Understanding crash patterns and identifying effective countermeasures have always been challenging. It requires a deeper look into the roadway, behavioral, and environmental contexts that shape crash outcomes. This study proposes a novel data-driven methodology that combines machine learning (ML), clustering, and spatial risk scoring to evaluate and prioritize countermeasures at both intersection and corridor levels. The approach was designed to be practical and transferable so that cities and counties can easily apply it under the Safe System Approach framework.

Methodology

This methodology was implemented in USDOT-funded Safe Streets for All (SS4A) projects in Eureka, Kansas, and El Dorado, Kansas. Findings successfully identified locally relevant countermeasures and revealed behavioral and roadway risk patterns that traditional screening methods often overlook.

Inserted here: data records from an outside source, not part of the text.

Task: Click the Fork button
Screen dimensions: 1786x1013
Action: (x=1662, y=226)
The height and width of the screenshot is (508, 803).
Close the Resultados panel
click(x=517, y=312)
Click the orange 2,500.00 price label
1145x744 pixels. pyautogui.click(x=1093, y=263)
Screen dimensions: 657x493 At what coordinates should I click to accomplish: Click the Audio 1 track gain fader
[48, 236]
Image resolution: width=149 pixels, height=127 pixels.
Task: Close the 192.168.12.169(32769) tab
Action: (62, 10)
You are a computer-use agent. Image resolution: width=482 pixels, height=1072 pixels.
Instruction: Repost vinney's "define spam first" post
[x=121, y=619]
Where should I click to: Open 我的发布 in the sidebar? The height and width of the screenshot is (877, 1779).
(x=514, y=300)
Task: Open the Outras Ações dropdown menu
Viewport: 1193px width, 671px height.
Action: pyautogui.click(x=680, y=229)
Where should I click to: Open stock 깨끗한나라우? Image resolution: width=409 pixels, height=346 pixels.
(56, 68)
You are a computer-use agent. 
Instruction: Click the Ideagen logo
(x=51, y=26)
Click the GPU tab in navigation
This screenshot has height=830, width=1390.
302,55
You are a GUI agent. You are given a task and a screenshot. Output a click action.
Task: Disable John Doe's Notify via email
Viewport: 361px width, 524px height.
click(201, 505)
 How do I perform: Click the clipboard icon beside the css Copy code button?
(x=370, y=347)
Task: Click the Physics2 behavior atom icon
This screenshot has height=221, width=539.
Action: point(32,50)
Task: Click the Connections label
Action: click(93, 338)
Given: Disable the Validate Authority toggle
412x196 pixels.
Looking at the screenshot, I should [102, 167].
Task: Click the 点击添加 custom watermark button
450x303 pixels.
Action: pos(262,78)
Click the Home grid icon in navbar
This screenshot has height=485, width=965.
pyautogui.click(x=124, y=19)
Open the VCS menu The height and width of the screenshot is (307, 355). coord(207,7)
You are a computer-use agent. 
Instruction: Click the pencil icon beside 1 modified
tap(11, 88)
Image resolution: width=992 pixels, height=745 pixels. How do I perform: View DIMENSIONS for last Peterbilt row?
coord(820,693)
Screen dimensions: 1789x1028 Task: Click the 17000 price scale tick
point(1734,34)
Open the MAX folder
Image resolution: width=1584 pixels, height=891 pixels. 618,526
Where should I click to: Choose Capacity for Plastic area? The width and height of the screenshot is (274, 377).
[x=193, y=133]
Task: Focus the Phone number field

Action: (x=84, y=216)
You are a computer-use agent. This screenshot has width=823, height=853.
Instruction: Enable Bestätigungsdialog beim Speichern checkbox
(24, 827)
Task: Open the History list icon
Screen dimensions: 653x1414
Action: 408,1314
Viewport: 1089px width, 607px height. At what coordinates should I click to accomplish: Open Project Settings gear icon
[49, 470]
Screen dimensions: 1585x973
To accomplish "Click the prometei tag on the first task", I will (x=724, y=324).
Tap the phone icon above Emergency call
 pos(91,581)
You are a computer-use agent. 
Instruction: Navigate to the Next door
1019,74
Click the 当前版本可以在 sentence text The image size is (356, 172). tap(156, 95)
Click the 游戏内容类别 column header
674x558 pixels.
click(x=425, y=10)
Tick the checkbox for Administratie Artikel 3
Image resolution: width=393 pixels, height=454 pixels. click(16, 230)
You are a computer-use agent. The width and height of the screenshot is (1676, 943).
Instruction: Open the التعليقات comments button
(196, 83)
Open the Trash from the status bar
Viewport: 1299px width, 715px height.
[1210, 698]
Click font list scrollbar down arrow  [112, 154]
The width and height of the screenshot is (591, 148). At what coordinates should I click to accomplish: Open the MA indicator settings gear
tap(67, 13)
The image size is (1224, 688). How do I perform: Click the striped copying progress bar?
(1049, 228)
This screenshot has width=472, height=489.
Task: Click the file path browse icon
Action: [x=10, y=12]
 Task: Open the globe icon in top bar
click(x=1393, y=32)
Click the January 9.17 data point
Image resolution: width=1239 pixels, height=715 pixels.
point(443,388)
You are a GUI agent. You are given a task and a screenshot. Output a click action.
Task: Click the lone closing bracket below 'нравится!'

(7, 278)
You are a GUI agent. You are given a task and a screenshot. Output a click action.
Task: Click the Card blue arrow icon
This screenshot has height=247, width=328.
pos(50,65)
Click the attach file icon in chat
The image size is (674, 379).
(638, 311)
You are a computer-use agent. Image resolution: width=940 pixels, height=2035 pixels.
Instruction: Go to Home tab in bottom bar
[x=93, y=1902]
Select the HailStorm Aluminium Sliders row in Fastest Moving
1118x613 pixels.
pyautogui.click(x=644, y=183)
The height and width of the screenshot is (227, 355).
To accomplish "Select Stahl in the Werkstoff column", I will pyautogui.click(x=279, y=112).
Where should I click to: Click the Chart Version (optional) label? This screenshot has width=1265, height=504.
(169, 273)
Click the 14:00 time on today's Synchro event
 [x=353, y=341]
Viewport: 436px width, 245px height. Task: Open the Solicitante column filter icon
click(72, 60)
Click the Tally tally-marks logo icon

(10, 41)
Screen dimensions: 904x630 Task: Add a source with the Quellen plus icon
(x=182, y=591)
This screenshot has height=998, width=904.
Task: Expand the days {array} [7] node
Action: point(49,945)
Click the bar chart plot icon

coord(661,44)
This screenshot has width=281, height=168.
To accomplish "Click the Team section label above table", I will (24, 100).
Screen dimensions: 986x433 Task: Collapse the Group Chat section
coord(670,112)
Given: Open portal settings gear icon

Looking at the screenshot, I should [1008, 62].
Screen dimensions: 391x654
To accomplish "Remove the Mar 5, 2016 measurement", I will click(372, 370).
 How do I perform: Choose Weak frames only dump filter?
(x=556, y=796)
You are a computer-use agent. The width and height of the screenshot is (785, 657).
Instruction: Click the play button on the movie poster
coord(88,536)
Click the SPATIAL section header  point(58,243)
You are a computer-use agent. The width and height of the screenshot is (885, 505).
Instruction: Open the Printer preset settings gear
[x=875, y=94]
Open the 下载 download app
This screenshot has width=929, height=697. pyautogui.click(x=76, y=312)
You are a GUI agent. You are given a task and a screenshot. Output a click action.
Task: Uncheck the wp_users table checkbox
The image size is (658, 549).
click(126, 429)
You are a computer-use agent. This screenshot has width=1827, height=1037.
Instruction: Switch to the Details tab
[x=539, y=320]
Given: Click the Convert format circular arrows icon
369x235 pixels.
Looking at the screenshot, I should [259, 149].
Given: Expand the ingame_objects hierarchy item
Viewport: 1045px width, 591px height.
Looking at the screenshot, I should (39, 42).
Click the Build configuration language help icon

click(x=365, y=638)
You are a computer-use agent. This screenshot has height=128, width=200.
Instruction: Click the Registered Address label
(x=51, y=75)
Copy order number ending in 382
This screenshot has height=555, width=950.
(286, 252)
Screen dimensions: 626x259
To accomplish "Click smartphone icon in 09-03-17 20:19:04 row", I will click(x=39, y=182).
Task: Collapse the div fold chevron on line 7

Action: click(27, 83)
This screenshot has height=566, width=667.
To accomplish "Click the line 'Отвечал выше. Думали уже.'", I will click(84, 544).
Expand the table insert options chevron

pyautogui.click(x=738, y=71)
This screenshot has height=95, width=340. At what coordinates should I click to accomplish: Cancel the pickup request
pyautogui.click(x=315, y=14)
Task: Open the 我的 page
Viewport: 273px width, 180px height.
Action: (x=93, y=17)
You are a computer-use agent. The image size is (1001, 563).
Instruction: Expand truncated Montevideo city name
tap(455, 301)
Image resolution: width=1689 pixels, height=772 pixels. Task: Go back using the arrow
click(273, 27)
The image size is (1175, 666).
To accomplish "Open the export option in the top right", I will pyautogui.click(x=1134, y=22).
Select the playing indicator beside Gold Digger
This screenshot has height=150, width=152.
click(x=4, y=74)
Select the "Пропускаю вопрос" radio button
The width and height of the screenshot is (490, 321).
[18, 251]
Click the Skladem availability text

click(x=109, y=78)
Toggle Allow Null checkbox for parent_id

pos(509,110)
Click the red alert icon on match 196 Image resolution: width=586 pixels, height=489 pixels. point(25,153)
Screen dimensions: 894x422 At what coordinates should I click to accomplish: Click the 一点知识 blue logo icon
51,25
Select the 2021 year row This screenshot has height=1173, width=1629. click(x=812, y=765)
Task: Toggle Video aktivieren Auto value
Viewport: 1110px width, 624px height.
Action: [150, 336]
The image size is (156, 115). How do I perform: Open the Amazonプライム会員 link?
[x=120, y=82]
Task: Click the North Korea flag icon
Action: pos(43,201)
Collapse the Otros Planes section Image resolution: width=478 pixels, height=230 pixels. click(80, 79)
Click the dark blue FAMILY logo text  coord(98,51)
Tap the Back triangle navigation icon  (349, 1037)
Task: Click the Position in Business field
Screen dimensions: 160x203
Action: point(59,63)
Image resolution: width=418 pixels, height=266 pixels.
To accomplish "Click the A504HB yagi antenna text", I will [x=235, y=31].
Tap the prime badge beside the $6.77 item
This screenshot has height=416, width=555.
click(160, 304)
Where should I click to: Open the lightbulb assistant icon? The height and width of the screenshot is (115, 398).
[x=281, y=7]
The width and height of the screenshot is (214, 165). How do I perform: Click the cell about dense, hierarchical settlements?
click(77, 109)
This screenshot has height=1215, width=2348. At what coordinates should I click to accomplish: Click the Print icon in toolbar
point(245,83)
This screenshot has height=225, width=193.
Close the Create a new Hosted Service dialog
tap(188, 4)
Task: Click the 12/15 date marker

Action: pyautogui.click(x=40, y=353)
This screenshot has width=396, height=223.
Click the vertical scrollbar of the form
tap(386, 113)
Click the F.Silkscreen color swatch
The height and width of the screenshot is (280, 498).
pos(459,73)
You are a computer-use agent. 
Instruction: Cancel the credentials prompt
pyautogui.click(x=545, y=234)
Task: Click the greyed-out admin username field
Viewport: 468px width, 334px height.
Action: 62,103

  • Crash data from local transportation networks were analyzed to identify variables most associated with crash severity using ML model (random forest).
  • Using the selected factors derived from ML model—roadway type, control type, lighting, surface conditions, and driver behaviors—similar types of crashes were grouped together through several unsupervised clustering algorithms.
  • Each resulting crash cluster represented a unique crash context or “crash typology” where crashes shared similar characteristics while remaining distinct from other clusters.
  • Detailed examination of cluster profiles allowed identifying the dominant contributing factors, crash scenarios, and overrepresented conditions for each cluster.
  • Countermeasures were then developed for each cluster by combining insights from relevant literature, FHWA and NCHRP guidance, and practical engineering judgment and field experience.

A severity-based scoring system was also developed to quantify crash risk by assigning greater importance to more severe crashes while still considering less severe and property-damage-only crashes. The weighting structure was derived from crash severity cost estimates used in Kansas Department of Transportation safety analyses and engineering judgement further calibrated with local crash characteristics.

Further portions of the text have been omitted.